=== Information ===

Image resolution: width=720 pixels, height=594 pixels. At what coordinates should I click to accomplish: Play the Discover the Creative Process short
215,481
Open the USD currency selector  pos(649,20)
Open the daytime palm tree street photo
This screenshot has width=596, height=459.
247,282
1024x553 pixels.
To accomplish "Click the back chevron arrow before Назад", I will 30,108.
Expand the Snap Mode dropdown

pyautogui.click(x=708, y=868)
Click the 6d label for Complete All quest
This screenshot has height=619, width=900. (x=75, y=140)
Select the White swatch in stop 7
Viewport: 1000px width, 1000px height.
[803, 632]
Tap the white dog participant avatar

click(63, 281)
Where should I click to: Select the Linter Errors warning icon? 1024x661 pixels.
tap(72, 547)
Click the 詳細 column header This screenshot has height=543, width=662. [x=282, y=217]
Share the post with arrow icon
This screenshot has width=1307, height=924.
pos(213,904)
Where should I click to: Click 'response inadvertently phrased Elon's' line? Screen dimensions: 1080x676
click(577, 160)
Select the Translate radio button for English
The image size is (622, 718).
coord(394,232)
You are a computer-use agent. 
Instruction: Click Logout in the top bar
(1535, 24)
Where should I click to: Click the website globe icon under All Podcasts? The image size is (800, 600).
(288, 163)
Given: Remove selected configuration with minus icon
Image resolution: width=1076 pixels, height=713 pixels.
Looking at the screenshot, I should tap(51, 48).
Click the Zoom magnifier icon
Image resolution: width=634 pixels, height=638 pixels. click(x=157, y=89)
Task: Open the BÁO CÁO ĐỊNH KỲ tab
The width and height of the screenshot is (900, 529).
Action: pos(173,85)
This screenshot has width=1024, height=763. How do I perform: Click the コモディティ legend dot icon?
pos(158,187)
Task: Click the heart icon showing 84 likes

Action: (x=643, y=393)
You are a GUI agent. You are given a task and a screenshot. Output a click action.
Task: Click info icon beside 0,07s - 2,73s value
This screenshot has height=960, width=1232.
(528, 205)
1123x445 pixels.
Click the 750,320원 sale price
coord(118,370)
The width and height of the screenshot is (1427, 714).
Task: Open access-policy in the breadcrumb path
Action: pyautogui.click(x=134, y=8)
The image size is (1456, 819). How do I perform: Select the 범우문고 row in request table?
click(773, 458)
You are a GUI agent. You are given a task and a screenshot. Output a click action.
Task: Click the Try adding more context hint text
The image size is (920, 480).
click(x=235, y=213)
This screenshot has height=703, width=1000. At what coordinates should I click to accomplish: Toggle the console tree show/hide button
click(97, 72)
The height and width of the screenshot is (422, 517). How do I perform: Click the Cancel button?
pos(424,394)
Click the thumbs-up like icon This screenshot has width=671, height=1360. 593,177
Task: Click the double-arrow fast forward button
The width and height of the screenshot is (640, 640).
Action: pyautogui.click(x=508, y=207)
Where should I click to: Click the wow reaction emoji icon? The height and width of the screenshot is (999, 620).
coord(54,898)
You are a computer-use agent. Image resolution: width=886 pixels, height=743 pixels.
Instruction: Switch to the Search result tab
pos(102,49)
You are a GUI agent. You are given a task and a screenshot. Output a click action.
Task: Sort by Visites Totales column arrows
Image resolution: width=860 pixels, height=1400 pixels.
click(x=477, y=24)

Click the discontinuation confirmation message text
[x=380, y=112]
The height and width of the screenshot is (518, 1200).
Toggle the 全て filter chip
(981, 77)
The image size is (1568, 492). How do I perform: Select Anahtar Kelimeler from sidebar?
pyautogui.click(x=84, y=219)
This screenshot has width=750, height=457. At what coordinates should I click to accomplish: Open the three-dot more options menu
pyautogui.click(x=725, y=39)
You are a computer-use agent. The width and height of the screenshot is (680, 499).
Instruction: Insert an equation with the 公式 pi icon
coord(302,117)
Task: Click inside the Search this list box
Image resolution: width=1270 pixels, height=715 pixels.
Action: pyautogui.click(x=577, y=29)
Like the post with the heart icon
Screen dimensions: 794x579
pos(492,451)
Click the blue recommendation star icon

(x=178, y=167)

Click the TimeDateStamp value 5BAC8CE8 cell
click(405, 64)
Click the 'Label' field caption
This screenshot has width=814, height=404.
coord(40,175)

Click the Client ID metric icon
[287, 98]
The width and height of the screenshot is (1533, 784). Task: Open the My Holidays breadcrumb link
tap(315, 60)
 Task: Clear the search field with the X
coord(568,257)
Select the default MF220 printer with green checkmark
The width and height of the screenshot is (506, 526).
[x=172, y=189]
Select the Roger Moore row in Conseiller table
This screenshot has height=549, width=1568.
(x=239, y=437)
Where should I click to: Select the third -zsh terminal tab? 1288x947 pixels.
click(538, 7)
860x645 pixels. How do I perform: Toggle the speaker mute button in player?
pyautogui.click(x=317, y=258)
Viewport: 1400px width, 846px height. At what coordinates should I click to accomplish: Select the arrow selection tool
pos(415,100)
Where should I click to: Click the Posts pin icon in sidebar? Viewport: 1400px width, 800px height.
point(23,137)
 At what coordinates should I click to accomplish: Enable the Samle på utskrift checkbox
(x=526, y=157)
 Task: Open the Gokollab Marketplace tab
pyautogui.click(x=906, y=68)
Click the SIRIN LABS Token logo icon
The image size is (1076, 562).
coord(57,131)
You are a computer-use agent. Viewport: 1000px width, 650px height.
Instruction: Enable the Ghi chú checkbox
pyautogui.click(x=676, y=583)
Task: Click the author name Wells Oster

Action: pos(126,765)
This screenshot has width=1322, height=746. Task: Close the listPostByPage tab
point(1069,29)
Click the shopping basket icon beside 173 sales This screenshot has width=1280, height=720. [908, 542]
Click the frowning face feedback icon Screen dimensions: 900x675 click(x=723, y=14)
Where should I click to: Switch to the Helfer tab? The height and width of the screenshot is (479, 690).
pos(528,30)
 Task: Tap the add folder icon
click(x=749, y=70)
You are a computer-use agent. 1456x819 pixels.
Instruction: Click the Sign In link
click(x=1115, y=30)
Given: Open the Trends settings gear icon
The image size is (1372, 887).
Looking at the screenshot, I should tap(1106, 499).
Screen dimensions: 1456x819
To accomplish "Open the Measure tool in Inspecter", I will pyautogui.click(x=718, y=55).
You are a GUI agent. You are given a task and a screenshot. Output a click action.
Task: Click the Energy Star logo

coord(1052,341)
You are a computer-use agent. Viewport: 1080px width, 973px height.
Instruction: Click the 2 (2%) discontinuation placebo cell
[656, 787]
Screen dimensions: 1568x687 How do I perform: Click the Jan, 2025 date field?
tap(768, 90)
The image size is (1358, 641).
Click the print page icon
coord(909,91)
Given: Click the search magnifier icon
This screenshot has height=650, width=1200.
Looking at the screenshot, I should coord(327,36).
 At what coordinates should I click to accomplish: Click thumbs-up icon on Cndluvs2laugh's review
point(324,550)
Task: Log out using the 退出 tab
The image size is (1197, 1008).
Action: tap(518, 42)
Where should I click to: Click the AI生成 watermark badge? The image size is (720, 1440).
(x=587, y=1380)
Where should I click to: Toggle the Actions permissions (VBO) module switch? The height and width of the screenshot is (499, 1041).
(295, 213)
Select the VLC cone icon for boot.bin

===

Task description
Reproduce the entries exactly, each one as given.

Reply
Image resolution: width=720 pixels, height=594 pixels. At what coordinates should I click to accomplish: Play the Discover the Creative Process short
215,481
Open the USD currency selector  pos(649,20)
Open the daytime palm tree street photo
This screenshot has width=596, height=459.
247,282
1024x553 pixels.
To accomplish "Click the back chevron arrow before Назад", I will 30,108.
Expand the Snap Mode dropdown

pyautogui.click(x=708, y=868)
Click the 6d label for Complete All quest
This screenshot has height=619, width=900. (x=75, y=140)
Select the White swatch in stop 7
Viewport: 1000px width, 1000px height.
[803, 632]
Tap the white dog participant avatar

click(63, 281)
Where should I click to: Select the Linter Errors warning icon? 1024x661 pixels.
tap(72, 547)
Click the 詳細 column header This screenshot has height=543, width=662. [x=282, y=217]
Share the post with arrow icon
This screenshot has width=1307, height=924.
pos(213,904)
Where should I click to: Click 'response inadvertently phrased Elon's' line? Screen dimensions: 1080x676
click(577, 160)
Select the Translate radio button for English
The image size is (622, 718).
coord(394,232)
You are a computer-use agent. 
Instruction: Click Logout in the top bar
(1535, 24)
Where should I click to: Click the website globe icon under All Podcasts? The image size is (800, 600).
(288, 163)
Given: Remove selected configuration with minus icon
Image resolution: width=1076 pixels, height=713 pixels.
Looking at the screenshot, I should tap(51, 48).
Click the Zoom magnifier icon
Image resolution: width=634 pixels, height=638 pixels. click(x=157, y=89)
Task: Open the BÁO CÁO ĐỊNH KỲ tab
The width and height of the screenshot is (900, 529).
Action: pos(173,85)
This screenshot has width=1024, height=763. How do I perform: Click the コモディティ legend dot icon?
pos(158,187)
Task: Click the heart icon showing 84 likes

Action: (x=643, y=393)
You are a GUI agent. You are given a task and a screenshot. Output a click action.
Task: Click info icon beside 0,07s - 2,73s value
This screenshot has height=960, width=1232.
(528, 205)
1123x445 pixels.
Click the 750,320원 sale price
coord(118,370)
The width and height of the screenshot is (1427, 714).
Task: Open access-policy in the breadcrumb path
Action: pyautogui.click(x=134, y=8)
The image size is (1456, 819). How do I perform: Select the 범우문고 row in request table?
click(773, 458)
You are a GUI agent. You are given a task and a screenshot. Output a click action.
Task: Click the Try adding more context hint text
The image size is (920, 480).
click(x=235, y=213)
This screenshot has height=703, width=1000. At what coordinates should I click to accomplish: Toggle the console tree show/hide button
click(97, 72)
The height and width of the screenshot is (422, 517). How do I perform: Click the Cancel button?
pos(424,394)
Click the thumbs-up like icon This screenshot has width=671, height=1360. 593,177
Task: Click the double-arrow fast forward button
The width and height of the screenshot is (640, 640).
Action: pyautogui.click(x=508, y=207)
Where should I click to: Click the wow reaction emoji icon? The height and width of the screenshot is (999, 620).
coord(54,898)
You are a computer-use agent. Image resolution: width=886 pixels, height=743 pixels.
Instruction: Switch to the Search result tab
pos(102,49)
You are a GUI agent. You are given a task and a screenshot. Output a click action.
Task: Sort by Visites Totales column arrows
Image resolution: width=860 pixels, height=1400 pixels.
click(x=477, y=24)

Click the discontinuation confirmation message text
[x=380, y=112]
The height and width of the screenshot is (518, 1200).
Toggle the 全て filter chip
(981, 77)
The image size is (1568, 492). How do I perform: Select Anahtar Kelimeler from sidebar?
pyautogui.click(x=84, y=219)
This screenshot has width=750, height=457. At what coordinates should I click to accomplish: Open the three-dot more options menu
pyautogui.click(x=725, y=39)
You are a computer-use agent. The width and height of the screenshot is (680, 499).
Instruction: Insert an equation with the 公式 pi icon
coord(302,117)
Task: Click inside the Search this list box
Image resolution: width=1270 pixels, height=715 pixels.
Action: pyautogui.click(x=577, y=29)
Like the post with the heart icon
Screen dimensions: 794x579
pos(492,451)
Click the blue recommendation star icon

(x=178, y=167)

Click the TimeDateStamp value 5BAC8CE8 cell
click(405, 64)
Click the 'Label' field caption
This screenshot has width=814, height=404.
coord(40,175)

Click the Client ID metric icon
[287, 98]
The width and height of the screenshot is (1533, 784). Task: Open the My Holidays breadcrumb link
tap(315, 60)
 Task: Clear the search field with the X
coord(568,257)
Select the default MF220 printer with green checkmark
The width and height of the screenshot is (506, 526).
[x=172, y=189]
Select the Roger Moore row in Conseiller table
This screenshot has height=549, width=1568.
(x=239, y=437)
Where should I click to: Select the third -zsh terminal tab? 1288x947 pixels.
click(538, 7)
860x645 pixels. How do I perform: Toggle the speaker mute button in player?
pyautogui.click(x=317, y=258)
Viewport: 1400px width, 846px height. At what coordinates should I click to accomplish: Select the arrow selection tool
pos(415,100)
Where should I click to: Click the Posts pin icon in sidebar? Viewport: 1400px width, 800px height.
point(23,137)
 At what coordinates should I click to accomplish: Enable the Samle på utskrift checkbox
(x=526, y=157)
 Task: Open the Gokollab Marketplace tab
pyautogui.click(x=906, y=68)
Click the SIRIN LABS Token logo icon
The image size is (1076, 562).
coord(57,131)
You are a computer-use agent. Viewport: 1000px width, 650px height.
Instruction: Enable the Ghi chú checkbox
pyautogui.click(x=676, y=583)
Task: Click the author name Wells Oster

Action: pos(126,765)
This screenshot has width=1322, height=746. Task: Close the listPostByPage tab
point(1069,29)
Click the shopping basket icon beside 173 sales This screenshot has width=1280, height=720. [908, 542]
Click the frowning face feedback icon Screen dimensions: 900x675 click(x=723, y=14)
Where should I click to: Switch to the Helfer tab? The height and width of the screenshot is (479, 690).
pos(528,30)
 Task: Tap the add folder icon
click(x=749, y=70)
You are a computer-use agent. 1456x819 pixels.
Instruction: Click the Sign In link
click(x=1115, y=30)
Given: Open the Trends settings gear icon
The image size is (1372, 887).
Looking at the screenshot, I should tap(1106, 499).
Screen dimensions: 1456x819
To accomplish "Open the Measure tool in Inspecter", I will pyautogui.click(x=718, y=55).
You are a GUI agent. You are given a task and a screenshot. Output a click action.
Task: Click the Energy Star logo

coord(1052,341)
You are a computer-use agent. Viewport: 1080px width, 973px height.
Instruction: Click the 2 (2%) discontinuation placebo cell
[656, 787]
Screen dimensions: 1568x687 How do I perform: Click the Jan, 2025 date field?
tap(768, 90)
The image size is (1358, 641).
Click the print page icon
coord(909,91)
Given: Click the search magnifier icon
This screenshot has height=650, width=1200.
Looking at the screenshot, I should coord(327,36).
 At what coordinates should I click to accomplish: Click thumbs-up icon on Cndluvs2laugh's review
point(324,550)
Task: Log out using the 退出 tab
The image size is (1197, 1008).
Action: tap(518, 42)
Where should I click to: Click the AI生成 watermark badge? The image size is (720, 1440).
(x=587, y=1380)
Where should I click to: Toggle the Actions permissions (VBO) module switch? The height and width of the screenshot is (499, 1041).
(295, 213)
Select the VLC cone icon for boot.bin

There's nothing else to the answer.